We next generated barley lines overexpressing UGT13248 and identified two independent TILLING lines carrying mutations in UGT13248 in close proximity to the UDP-sugar binding site, UGT13248 (T368I) and UGT13248 (H369Y). The UGT13248 (T368I) and (H369Y) mutants showed hypersensitivity to DON root growth inhibition in seedlings and strongly impaired conjugation of DON to D3G in barley spikes. Constitutively expressing HvUGT13248 in a susceptible barley cultivar provided resistance to DON root growth inhibition and increased conjugation of DON to D3G in spikes. Field tests of TILLING mutants showed increased FHB disease severity, suggesting that DON to D3G conversion contributes to FHB resistance. Point inoculation experiments showed increased FHB disease severity and increased spread of FHB symptoms in the spikes of TILLING mutants as well as reduced disease severity in plants overexpressing UGT13248. The rachis of the UGT13248 (H369Y) mutant contained more F. graminearum and DON compared to wild-type plants. Further, spread of F. graminearum was detected in rachis nodes adjacent to inoculated spikelets of UGT13248 (H369Y) plants but not in wild-type plants. Taken together, our data suggest that UGT13248 is required for Type 2 resistance in barley.
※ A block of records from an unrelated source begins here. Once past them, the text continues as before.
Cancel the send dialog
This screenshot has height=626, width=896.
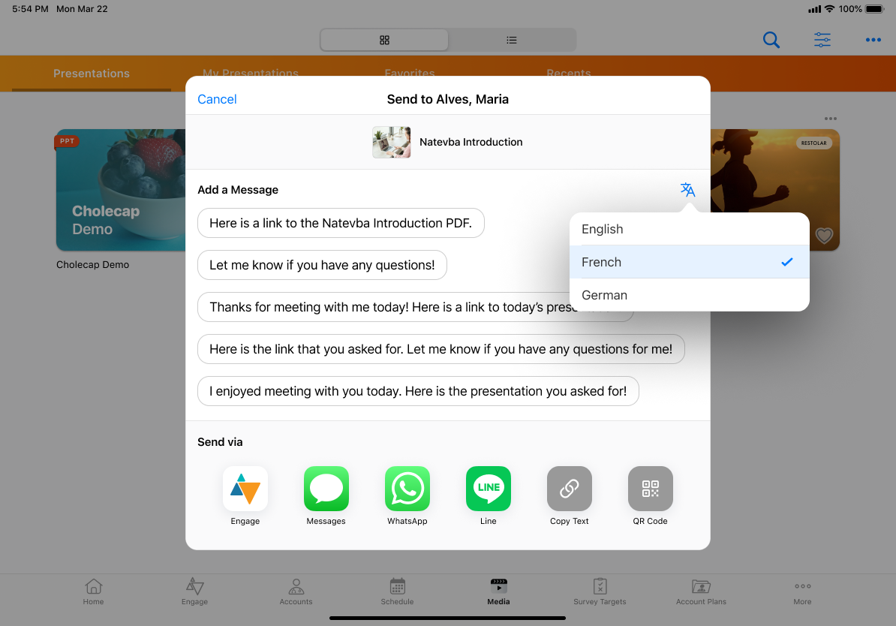[217, 99]
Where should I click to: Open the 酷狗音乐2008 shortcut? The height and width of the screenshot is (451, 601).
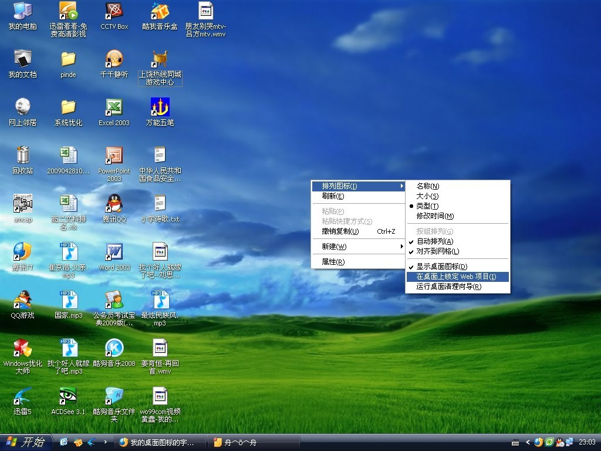tap(114, 349)
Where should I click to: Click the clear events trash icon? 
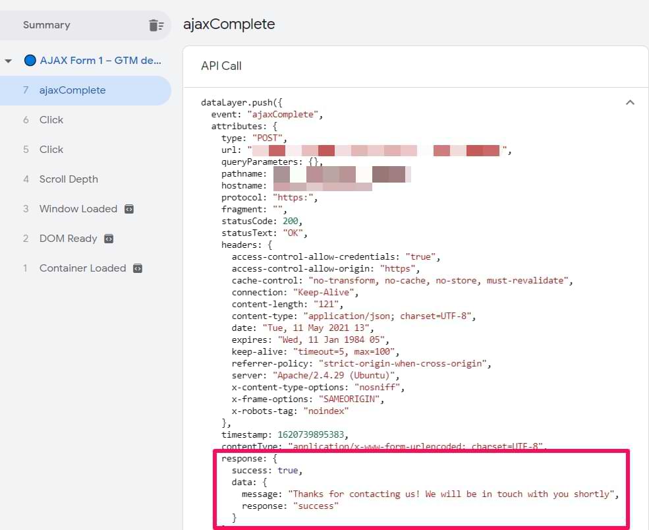coord(155,25)
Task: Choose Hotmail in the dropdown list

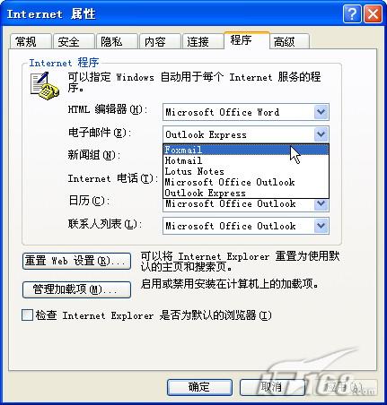Action: 246,160
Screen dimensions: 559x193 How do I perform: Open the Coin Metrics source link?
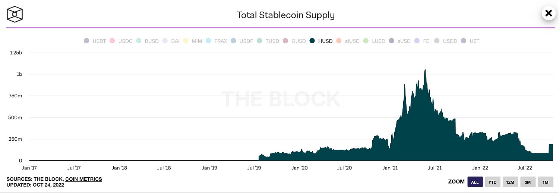tap(83, 179)
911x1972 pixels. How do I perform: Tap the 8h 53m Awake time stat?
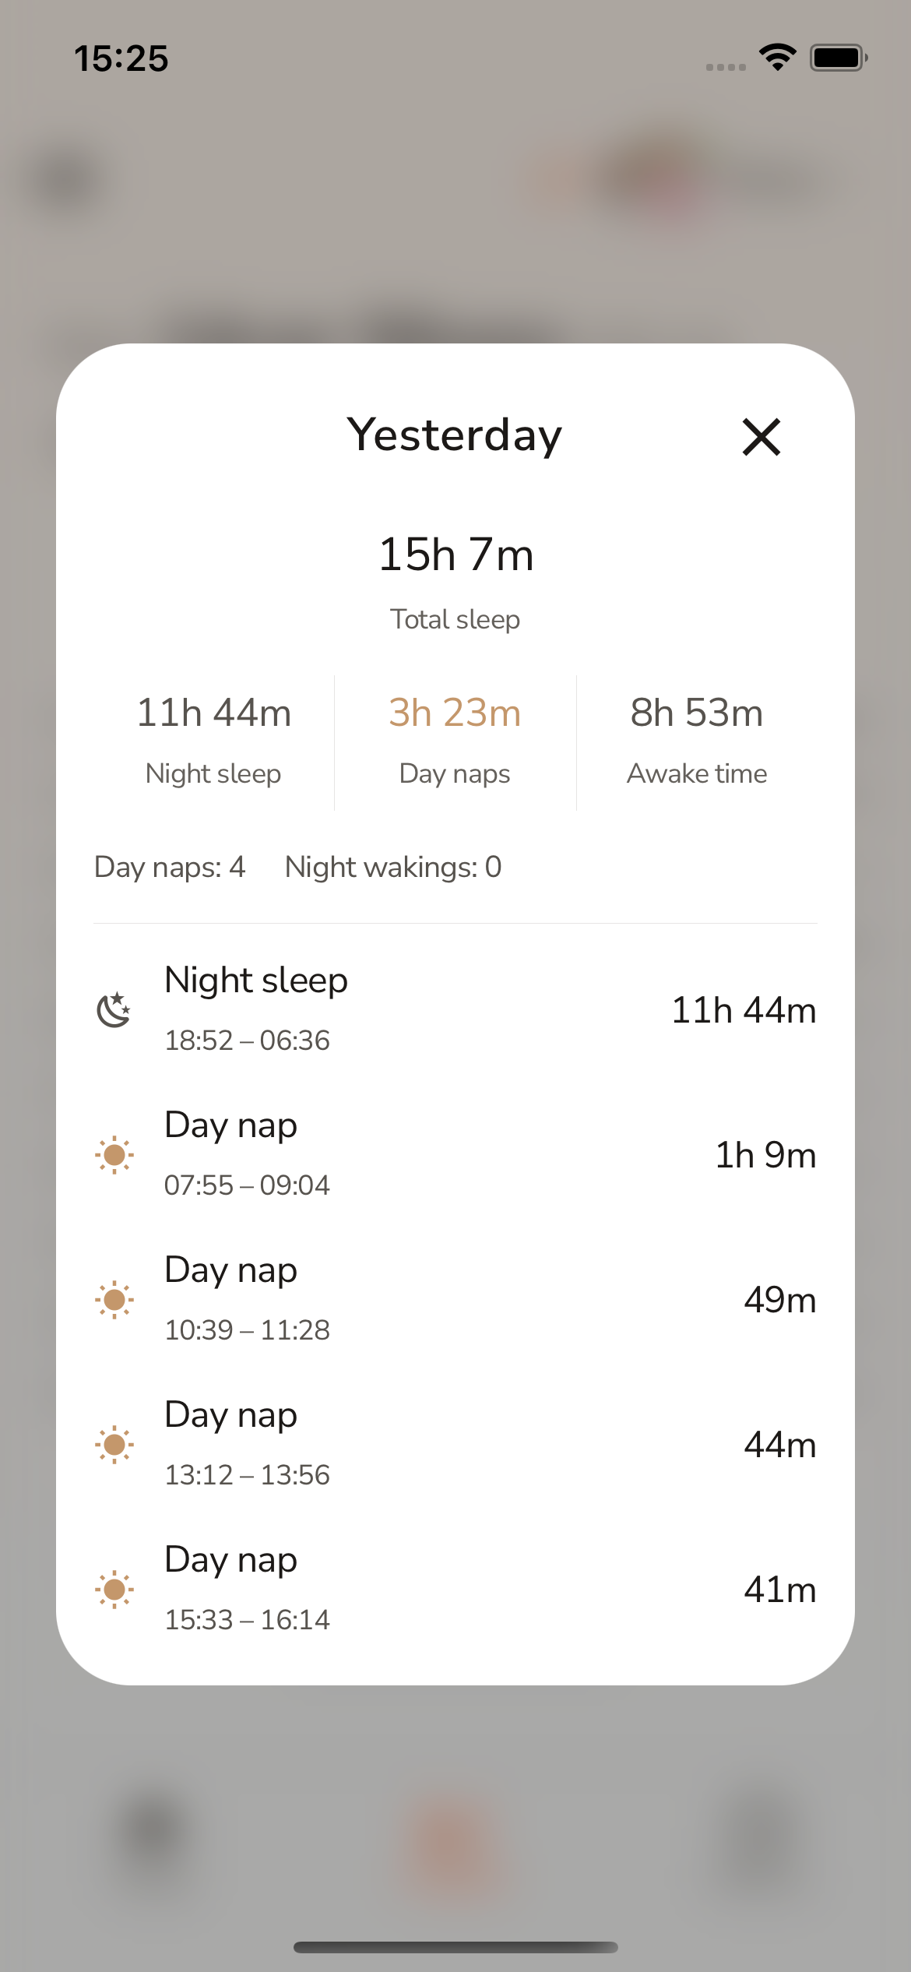[696, 713]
ACKNOWLEDGEMENT AND DISCLAIMER

This material is based upon work supported by the U.S. Department of Agriculture, under Agreement No. 59-0206-4-021. This is a cooperative project with the U.S. Wheat & Barley Scab Initiative. Any opinions, findings, conclusions, or recommendations expressed in this publication are those of the author(s) and do not necessarily reflect the view of the U.S. Department of Agriculture.